For Heinrich Klaasen the dismissal was the first in a series of controversial catches in his 2026 season — he would be involved in two more disputed boundary takes before the playoffs, in different roles. For Phil Salt, who maintained throughout that his foot had been inside the rope, the catch joined a personal collection of high-profile fielding moments that have made him one of the most-watched outfielders in T20 cricket.

Most enduringly, the case is referenced as Exhibit A in the argument for routine inclusion of the top-down boundary-cushion camera in every third-umpire review feed for catches in the rope-edge zone. That argument, as of the 2026 mid-season, has begun to gain procedural traction inside the BCCI's umpiring committee.
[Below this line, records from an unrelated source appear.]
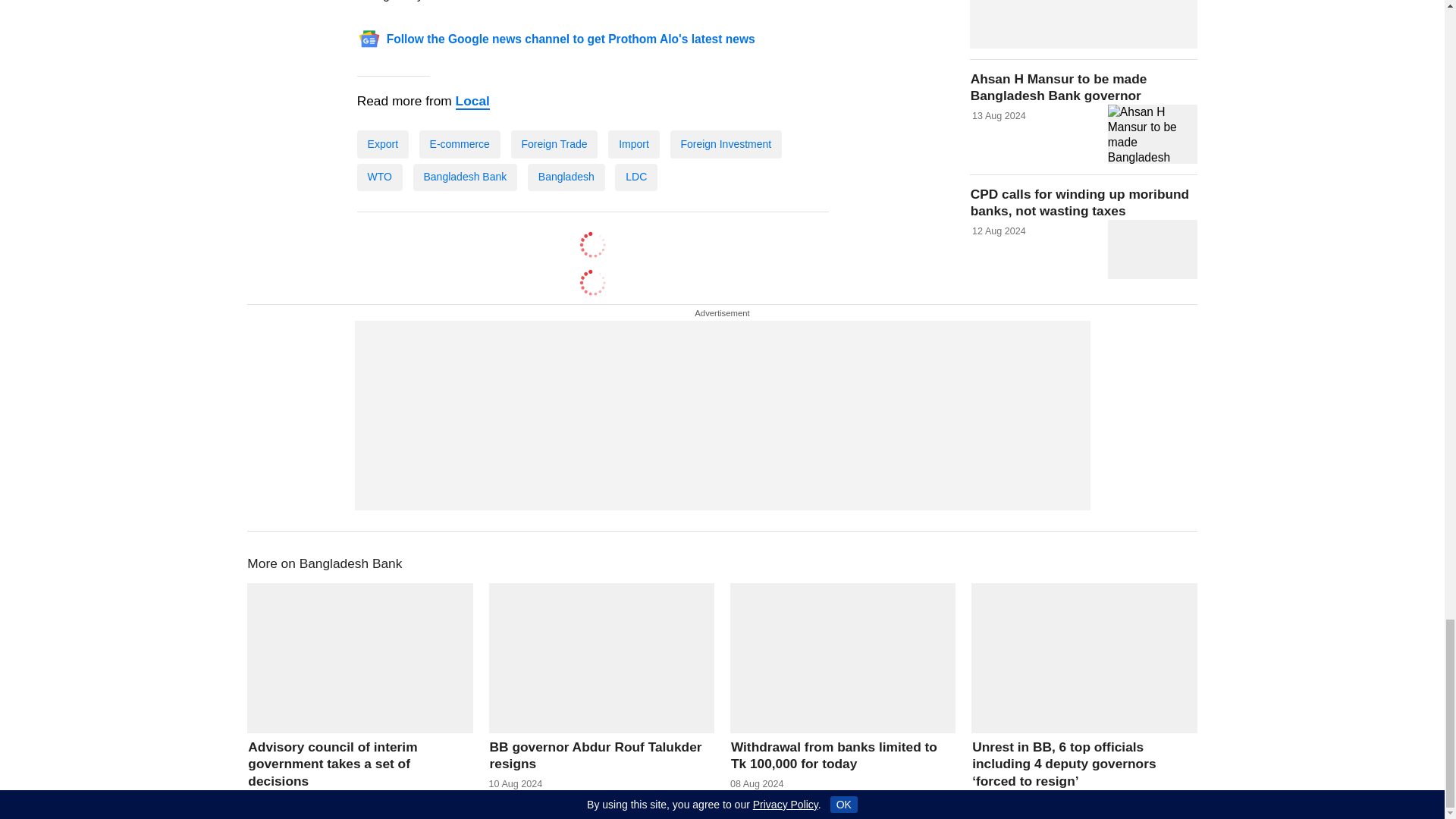
WTO (379, 176)
Bangladesh Bank (464, 176)
LDC (636, 176)
Bangladesh (566, 176)
Foreign Investment (726, 144)
Local (472, 101)
E-commerce (459, 144)
Import (633, 144)
Foreign Trade (554, 144)
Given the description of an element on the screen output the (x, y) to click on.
Frequently Asked Questions

Was Heinrich Klaasen actually out?
Formally, yes — third umpire Rohan Pandit ruled the catch fair on the basis that there was no conclusive evidence Salt's foot had touched the rope. Subsequent broadcast angles, particularly the top-down view of the boundary cushion, raised serious doubt and led commentators including Michael Vaughan to publicly disagree with the decision. The formal ruling has not been overturned.
Why didn't the third umpire see the top-down angle?
The angle was not part of the standard feed provided to the third umpire during the review window. Cricket's third-umpire process restricts review to angles fed to the official's monitor; broadcasters often produce additional angles after the review has concluded. The Klaasen dismissal is widely cited as evidence that this procedural gap needs to be closed.
Was Klaasen punished for arguing with the fourth umpire?
No formal sanction was imposed. Match officials reported the lingering at the boundary rope and the verbal exchange, but the IPL's match referee did not pursue a Code of Conduct charge, judging that Klaasen had not crossed the threshold for an audible-obscenity or dissent breach.
Did the BCCI change anything in response?
No formal rule change was announced. However, internal umpiring protocols around boundary catches began to be revisited in the weeks after the dismissal, and by the time of the later Finn Allen catch controversy at Eden Gardens, the BCCI was issuing clarifications urging on-field umpires to default to third-umpire referrals for any boundary-edge catch.